‘Special Intensive Revision in Bengal is organised disenfranchisement’
New Delhi: The Election Commission’s Special Intensive Revision (SIR) exercise in West Bengal is not electoral housekeeping, it is organised disenfranchisement, said Swaraj India leader Yogendra Yadav at a press conference organised by Bharat Jodo Abhiyaan and Desh Bachao Ganomancho on Wednesday.
Yadav stated that as of October 27, 2025, West Bengal had 7.66 crore registered voters against 7.67 crore adults, an Elector-Population ratio of 99.67 per cent. “There was no problem in the West Bengal voter list before SIR. It was among the most credible in the country,” he said.
The SIR, he argued, shifted the burden of proof onto existing voters, effectively overturning the presumption of citizenship.
The numbers that followed were stark.
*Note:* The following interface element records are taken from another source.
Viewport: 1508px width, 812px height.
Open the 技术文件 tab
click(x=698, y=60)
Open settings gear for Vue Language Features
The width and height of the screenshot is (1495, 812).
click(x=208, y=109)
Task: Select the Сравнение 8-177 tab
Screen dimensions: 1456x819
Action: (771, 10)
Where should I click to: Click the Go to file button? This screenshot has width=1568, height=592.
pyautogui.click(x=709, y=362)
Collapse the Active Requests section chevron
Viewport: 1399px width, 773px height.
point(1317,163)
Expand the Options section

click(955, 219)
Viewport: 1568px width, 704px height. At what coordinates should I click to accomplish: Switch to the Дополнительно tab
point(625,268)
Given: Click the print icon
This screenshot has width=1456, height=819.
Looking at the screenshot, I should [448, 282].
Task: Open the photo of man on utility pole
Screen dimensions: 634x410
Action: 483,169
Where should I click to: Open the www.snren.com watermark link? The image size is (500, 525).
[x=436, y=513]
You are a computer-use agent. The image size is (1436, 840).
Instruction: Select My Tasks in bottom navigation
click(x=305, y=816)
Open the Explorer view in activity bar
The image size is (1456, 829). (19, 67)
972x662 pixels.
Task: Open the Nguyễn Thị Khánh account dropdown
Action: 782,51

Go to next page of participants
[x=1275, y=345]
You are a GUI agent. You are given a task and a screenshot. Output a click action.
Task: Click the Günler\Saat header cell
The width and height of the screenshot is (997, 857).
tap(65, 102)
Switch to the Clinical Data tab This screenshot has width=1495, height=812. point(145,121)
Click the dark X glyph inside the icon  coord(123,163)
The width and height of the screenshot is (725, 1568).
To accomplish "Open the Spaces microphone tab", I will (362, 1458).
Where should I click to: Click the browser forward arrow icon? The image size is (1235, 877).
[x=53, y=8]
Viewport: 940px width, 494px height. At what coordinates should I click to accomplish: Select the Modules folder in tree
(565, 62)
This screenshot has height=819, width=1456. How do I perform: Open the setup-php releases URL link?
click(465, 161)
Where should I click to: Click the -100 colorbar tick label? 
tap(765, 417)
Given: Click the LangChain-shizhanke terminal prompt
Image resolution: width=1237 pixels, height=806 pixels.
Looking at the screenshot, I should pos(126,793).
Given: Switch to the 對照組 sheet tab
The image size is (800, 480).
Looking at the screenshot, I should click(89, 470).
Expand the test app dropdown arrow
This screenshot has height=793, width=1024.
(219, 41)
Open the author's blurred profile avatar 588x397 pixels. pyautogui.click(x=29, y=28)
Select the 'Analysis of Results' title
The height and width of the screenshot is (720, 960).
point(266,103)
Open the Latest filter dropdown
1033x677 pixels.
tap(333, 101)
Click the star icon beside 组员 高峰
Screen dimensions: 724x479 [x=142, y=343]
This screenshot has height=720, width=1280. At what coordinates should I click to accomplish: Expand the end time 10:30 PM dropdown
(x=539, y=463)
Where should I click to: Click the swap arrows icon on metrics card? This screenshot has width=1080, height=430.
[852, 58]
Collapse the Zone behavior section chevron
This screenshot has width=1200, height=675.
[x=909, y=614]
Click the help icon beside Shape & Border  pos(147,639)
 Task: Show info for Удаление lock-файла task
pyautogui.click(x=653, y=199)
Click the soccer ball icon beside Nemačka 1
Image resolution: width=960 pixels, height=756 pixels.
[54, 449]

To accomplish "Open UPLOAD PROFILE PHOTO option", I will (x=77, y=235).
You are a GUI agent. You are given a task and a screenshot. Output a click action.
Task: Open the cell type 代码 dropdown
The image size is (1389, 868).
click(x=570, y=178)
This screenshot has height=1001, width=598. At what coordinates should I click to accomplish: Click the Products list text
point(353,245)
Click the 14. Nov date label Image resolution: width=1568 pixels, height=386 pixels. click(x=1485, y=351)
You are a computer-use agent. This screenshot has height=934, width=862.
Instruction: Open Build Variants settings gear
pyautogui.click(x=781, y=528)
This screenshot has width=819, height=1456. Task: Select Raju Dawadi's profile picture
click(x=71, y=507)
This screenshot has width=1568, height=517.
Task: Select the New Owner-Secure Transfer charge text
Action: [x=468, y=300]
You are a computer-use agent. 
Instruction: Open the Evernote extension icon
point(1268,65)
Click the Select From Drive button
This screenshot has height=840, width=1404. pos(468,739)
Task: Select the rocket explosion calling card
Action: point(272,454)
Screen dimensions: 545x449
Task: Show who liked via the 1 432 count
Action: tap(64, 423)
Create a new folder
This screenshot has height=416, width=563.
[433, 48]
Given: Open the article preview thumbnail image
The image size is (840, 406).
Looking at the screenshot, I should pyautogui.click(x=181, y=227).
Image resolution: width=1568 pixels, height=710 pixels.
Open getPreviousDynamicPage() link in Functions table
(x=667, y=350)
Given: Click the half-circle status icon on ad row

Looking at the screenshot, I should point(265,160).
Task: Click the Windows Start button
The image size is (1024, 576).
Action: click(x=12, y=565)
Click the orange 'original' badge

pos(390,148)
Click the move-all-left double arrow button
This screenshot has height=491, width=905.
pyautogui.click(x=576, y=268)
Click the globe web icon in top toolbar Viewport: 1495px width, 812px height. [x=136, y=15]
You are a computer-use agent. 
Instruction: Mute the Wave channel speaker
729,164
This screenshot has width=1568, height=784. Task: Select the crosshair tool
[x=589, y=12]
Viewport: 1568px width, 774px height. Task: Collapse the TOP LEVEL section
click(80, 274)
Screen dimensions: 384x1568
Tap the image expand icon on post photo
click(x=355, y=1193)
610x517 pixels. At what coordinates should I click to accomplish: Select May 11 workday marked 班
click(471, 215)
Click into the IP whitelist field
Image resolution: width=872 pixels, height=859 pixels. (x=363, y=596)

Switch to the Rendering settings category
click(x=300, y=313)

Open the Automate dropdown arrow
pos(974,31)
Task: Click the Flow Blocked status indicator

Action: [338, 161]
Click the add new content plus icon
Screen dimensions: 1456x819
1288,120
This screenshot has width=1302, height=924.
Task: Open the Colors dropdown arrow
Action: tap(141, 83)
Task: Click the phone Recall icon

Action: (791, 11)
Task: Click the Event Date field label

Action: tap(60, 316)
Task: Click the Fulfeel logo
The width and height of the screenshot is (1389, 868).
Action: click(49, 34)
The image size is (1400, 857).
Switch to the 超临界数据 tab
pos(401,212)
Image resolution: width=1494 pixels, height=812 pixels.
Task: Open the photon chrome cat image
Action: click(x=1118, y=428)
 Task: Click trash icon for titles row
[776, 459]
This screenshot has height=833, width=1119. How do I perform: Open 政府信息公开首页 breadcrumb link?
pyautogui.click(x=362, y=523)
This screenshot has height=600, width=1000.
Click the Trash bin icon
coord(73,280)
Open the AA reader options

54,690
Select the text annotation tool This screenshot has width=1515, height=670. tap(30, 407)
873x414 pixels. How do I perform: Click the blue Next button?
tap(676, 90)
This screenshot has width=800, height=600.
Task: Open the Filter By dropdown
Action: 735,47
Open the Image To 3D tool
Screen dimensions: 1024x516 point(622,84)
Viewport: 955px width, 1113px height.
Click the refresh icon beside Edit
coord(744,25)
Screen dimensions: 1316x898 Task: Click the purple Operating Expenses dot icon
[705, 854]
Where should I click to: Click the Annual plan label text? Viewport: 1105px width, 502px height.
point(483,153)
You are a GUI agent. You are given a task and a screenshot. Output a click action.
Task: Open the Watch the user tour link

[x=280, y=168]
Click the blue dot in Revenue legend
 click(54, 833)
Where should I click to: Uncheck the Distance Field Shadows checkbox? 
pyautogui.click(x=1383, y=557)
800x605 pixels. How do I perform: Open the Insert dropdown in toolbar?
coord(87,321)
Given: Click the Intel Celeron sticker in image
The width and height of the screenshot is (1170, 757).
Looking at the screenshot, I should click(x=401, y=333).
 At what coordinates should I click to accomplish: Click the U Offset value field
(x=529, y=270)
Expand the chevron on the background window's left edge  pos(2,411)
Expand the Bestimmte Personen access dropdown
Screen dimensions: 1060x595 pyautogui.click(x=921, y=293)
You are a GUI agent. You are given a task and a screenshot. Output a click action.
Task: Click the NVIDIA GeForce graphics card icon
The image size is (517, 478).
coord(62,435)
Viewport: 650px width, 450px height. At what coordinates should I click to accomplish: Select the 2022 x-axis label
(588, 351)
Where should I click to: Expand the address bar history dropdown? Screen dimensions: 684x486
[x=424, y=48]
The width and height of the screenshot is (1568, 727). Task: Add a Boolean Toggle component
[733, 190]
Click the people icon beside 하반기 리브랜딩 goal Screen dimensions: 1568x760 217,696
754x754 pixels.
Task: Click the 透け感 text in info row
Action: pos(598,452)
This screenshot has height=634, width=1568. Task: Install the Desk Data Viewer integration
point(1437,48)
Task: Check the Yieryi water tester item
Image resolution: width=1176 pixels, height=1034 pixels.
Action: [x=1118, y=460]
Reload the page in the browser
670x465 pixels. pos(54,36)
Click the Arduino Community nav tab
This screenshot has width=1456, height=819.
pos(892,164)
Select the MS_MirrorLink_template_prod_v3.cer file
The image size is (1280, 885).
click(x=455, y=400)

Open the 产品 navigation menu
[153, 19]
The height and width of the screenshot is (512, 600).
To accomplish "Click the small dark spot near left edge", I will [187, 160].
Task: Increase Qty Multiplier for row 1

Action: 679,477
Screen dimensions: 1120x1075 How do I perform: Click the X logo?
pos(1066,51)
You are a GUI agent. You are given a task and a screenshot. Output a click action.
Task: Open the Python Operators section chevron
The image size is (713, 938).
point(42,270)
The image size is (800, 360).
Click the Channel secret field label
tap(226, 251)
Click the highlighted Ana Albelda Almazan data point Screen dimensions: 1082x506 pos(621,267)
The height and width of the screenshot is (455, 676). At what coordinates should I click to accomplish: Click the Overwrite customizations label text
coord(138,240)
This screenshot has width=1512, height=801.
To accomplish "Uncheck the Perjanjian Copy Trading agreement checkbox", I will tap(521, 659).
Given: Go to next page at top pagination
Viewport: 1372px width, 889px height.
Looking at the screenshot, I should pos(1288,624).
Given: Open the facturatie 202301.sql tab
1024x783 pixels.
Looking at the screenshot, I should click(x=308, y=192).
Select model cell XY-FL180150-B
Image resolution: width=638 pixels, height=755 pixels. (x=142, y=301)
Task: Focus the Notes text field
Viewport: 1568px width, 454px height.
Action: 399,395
Across all SIR states, total voters fell from 50.72 crore pre-SIR to 45.29 crore at the final roll, a deletion of 5.84 crore.
West Bengal alone saw 90.8 lakh deletions. The adjudication process resulted in an additional 27 lakh deletions at an unusually high rate of 45 per cent. The pattern was not random, he said. Districts with strong TMC performance showed the heaviest deletions. Minority-concentrated areas saw “excessive Muslim deletions”, and so was Nandigram, he said. In Malda, 83 per cent of voter entries were flagged for adjudication, while the pass rate was only 71 per cent.
The TMC-BJP gap was 9.8 per cent in 2021, narrowing to 7.1 per cent in 2024.
Unusual deletions of five per cent in 2026 put between 19 and 25 seats in the critical category, with up to 70 seats becoming vulnerable.
Advocate Prashant Bhushan raised the structural question. “The logical discrepancy criteria are designed so that Muslims will be the ones flagged. This is not an administrative error,” he said, adding that the Supreme Court’s own recommendation of a neutral three-member panel for appointing Election Commissioners had been quietly buried.